The material also notes that there are some scenarios where you may be able to get health insurance with no waiting period, but this depends on the situation and policy.
Government incentives and penalties that can affect your decision
Private health insurance is not mandatory in Australia, but there are several government incentives and policies designed to encourage people to take out cover.
- Lifetime Health Cover (LHC) loading: A government initiative encouraging Australians to take out private hospital cover before they turn 31. If you don’t have hospital cover by July 1 following your 31st birthday, you may pay a 2% loading on top of your premium for every year you are over 30, up to a maximum of 70%.
- Medicare Levy Surcharge (MLS): An additional tax for higher-income earners who don’t have appropriate private hospital cover. For the 2024–25 financial year, the MLS is stated as 1% to 1.5% depending on income level, and family thresholds increase by $1,500 for each dependent child after the first.
- Private health insurance rebate: An income-tested government rebate that can reduce premium costs for eligible individuals and families. The material states savings can range from 8.095% to 32.385%, with rebate percentages varying by income, age and family status (including rates listed for under 65s, ages 65–69, and ages 70+ for premiums paid from 1 April 2025 to 30 June 2025).
Community rating: why your health status usually doesn’t change the premium
In Australia, private health insurance operates on a community rating system. This means premiums are not determined by your health status or risk. Everyone pays the same premium for the same policy regardless of age (including seniors), gender, or health conditions.

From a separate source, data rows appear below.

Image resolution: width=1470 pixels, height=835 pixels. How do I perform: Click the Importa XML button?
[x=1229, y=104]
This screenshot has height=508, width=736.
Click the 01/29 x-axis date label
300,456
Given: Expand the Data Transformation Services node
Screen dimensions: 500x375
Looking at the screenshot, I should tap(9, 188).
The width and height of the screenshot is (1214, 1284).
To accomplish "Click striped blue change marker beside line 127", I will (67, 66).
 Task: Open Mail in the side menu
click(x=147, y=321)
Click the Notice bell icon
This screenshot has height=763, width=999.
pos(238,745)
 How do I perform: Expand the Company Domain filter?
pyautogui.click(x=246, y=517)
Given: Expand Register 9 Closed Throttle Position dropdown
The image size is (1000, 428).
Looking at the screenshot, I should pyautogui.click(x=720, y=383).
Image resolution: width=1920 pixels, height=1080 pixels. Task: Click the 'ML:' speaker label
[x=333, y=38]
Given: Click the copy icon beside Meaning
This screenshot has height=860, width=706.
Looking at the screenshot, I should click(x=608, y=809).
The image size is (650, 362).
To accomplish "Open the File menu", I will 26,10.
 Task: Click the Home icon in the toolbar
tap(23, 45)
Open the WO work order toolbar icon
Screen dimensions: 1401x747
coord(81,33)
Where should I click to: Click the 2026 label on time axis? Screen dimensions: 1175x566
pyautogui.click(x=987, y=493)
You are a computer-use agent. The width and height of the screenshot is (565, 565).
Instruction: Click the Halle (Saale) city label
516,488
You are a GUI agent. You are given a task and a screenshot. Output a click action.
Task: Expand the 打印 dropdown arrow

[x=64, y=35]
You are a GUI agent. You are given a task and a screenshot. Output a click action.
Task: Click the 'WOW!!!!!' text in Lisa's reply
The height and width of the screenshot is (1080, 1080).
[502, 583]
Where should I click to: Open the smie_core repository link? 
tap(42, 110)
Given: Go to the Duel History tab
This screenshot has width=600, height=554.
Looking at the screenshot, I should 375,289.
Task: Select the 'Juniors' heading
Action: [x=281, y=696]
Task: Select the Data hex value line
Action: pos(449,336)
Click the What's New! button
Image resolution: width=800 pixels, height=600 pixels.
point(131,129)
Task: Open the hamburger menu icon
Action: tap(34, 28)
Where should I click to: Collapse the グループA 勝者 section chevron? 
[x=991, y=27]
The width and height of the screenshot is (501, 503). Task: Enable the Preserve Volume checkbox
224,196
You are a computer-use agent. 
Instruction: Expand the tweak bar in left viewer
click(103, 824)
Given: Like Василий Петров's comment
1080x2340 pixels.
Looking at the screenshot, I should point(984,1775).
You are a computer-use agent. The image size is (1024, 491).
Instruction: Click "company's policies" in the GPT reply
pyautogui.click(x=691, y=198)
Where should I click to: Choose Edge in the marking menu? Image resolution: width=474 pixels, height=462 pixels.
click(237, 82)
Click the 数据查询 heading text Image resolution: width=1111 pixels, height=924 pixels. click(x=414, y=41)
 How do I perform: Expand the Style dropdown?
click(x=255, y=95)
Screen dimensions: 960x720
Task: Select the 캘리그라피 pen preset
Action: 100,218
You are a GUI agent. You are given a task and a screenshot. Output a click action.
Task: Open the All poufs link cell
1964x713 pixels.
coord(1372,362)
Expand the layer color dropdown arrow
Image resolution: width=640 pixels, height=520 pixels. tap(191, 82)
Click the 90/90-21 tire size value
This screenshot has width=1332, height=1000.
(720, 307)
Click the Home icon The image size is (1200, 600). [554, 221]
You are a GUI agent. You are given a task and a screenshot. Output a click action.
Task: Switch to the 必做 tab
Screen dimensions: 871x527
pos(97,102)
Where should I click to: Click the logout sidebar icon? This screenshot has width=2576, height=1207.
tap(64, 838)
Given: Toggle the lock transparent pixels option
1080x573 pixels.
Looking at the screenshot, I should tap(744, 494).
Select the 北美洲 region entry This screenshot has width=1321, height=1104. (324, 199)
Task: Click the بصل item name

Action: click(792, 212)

This differs from other types of insurance, such as car insurance, where insurers can consider factors like age and claims history.
Switching health insurers and reviewing cover regularly
Switching health insurers is described as a simple process. You can switch at any time, and once you sign up with a new fund, cover can often start immediately or from a date you choose, including the day after you cancel your old policy. If you have paid premiums in advance, your previous fund is generally required to refund any amount paid beyond your cancellation date.
When switching, it’s important to check whether waiting periods apply to your new policy—particularly if you are upgrading to a higher level of cover, as waiting periods may apply for the higher benefits. The material also recommends comparing at least once a year to help ensure you’re not overpaying.
Discounts and sign-up offers: what to look for
When comparing providers, the material suggests watching for offers and discounts. Some providers offer 6 or eight weeks free on new eligible policies, which may be equal to hundreds of dollars in saved premiums. Another strategy mentioned is pre-paying premiums before the annual 1 April increase, although this only helps if you are confident you won’t need to cancel after paying in advance.
Choosing a policy that fits your needs
The best policy depends on your situation—your health needs, budget, income, and age. A practical approach described in the material is to assess what level of cover you require, then compare multiple providers based on premium cost, inclusions, and coverage limits. If you suspect you are paying for cover you don’t need, consider whether reducing your tier or adjusting your excess could better match your needs.
The material also notes that policyholders’ experiences can be mixed: while cost is commonly cited as a barrier and many people feel unclear about what they are getting, a large share of policyholders say their cover provides peace of mind.